On a consolidated basis, net sales for the first quarter of 2014 were $855.8 million, an increase of $60.1 million, or 7.6%, as net sales increased in each of our businesses. Net income for the first quarter was $31.5 million, or $0.49 per diluted share, compared to first quarter of 2013 net income of $25.4 million, or $0.38 per diluted share.

Results for the first quarter of 2014 included rationalization charges of $1.6 million, a loss on early extinguishment of debt of $1.5 million and an operational loss in Venezuela of $0.5 million as a result of their inability to convert bolivar to a liquid currency in order to procure steel.

The total adjustments to earnings was $3.6 million, or $0.04 per diluted share.

Comparatively, 2013 included a loss in Venezuela of $4.2 million, including the re-measurement of net assets of $3 million; a loss on early extinguishment of debt of $2.1 million; rationalization charges of $1.4 million; and plant startup costs of $800,000 for an aggregate impact of $8.5 million, or $0.09 per diluted share.

As a result, we delivered adjusted income per diluted share of $0.53 in 2014 versus $0.47 in the prior year.

While we endeavor to effectively hedge our major currency exposures, foreign currency negatively impacted earnings by $1.8 million, or $0.02 per diluted share, in the quarter, largely as a result of currency movements in Russia and the Ukraine.

While we generally index our selling prices in these markets to the euro, we are exposed on the balance sheet upon devaluations.

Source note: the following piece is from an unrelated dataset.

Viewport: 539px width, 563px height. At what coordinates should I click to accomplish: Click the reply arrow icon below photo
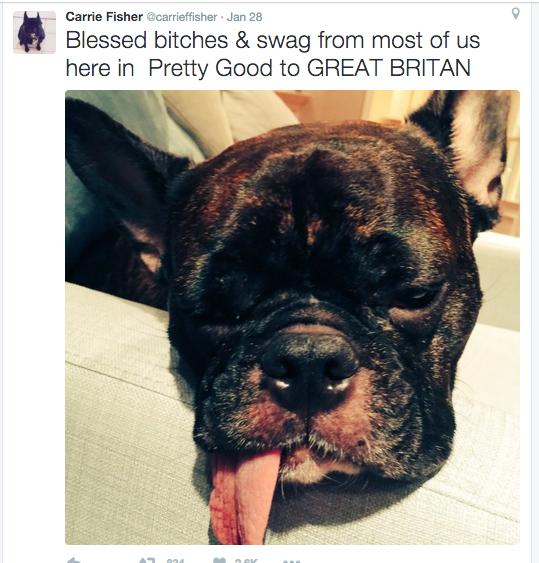pyautogui.click(x=74, y=560)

Interest and other debt expense increased $2.8 million to $20.2 million for the quarter, primarily as a result of higher average outstanding borrowings from the acquisition of Portola Packaging, partially offset by a smaller loss on the early extinguishment of debt versus the prior-year quarter.

Capital expenditures for the first quarter of 2014 totaled $27 million compared with $25.1 million in the prior-year quarter, as we've begun to ramp up the higher capital spending anticipated in 2014 as a result of Can Vision 2020 projects. Additionally, we paid a quarterly dividend of $0.15 per share in March, with a total cash cost of $9.7 million.

As we look to the specifics of each of our 3 businesses, the Metal Container business recorded net sales of $468.4 million for the first quarter of 2014, an increase of $4.6 million versus the prior-year quarter. This increase is primarily a result of improved unit volumes in both the U.S.

and in Europe, the impact of favorable foreign currency translation of $2.5 million, and higher average selling prices as a result of the pass through of higher raw material and other manufacturing costs, partially offset by the financial impact from significantly longer term renewals and extensions of customer contracts.

Income from operations in the Metal Container business increased to $40.5 million for the first quarter versus $39.6 million in the same period a year ago.

The increase in operating income was primarily the result of lower depreciation expense, lower manufacturing costs, an increase in unit volumes, lower rationalization charges and lower plant startup costs.

These benefits were largely offset by the financial impact from customer contract renewals, a smaller inventory build versus the prior-year quarter and foreign currency losses of $2.1 million, primarily in Russia and the Ukraine.

Net sales in the Closures business increased $52.7 million, to $213.8 million for the quarter, primarily due to an increase in unit volumes largely attributable to the inclusion of Portola Packaging, which was acquired in October 2013, and favorable foreign currency of $3.4 million.

Income from operations in the Closures business for the first quarter of 2014 increased $7.2 million, to $17.8 million, primarily a result of the inclusion of Portola and a smaller loss in Venezuela versus the prior year.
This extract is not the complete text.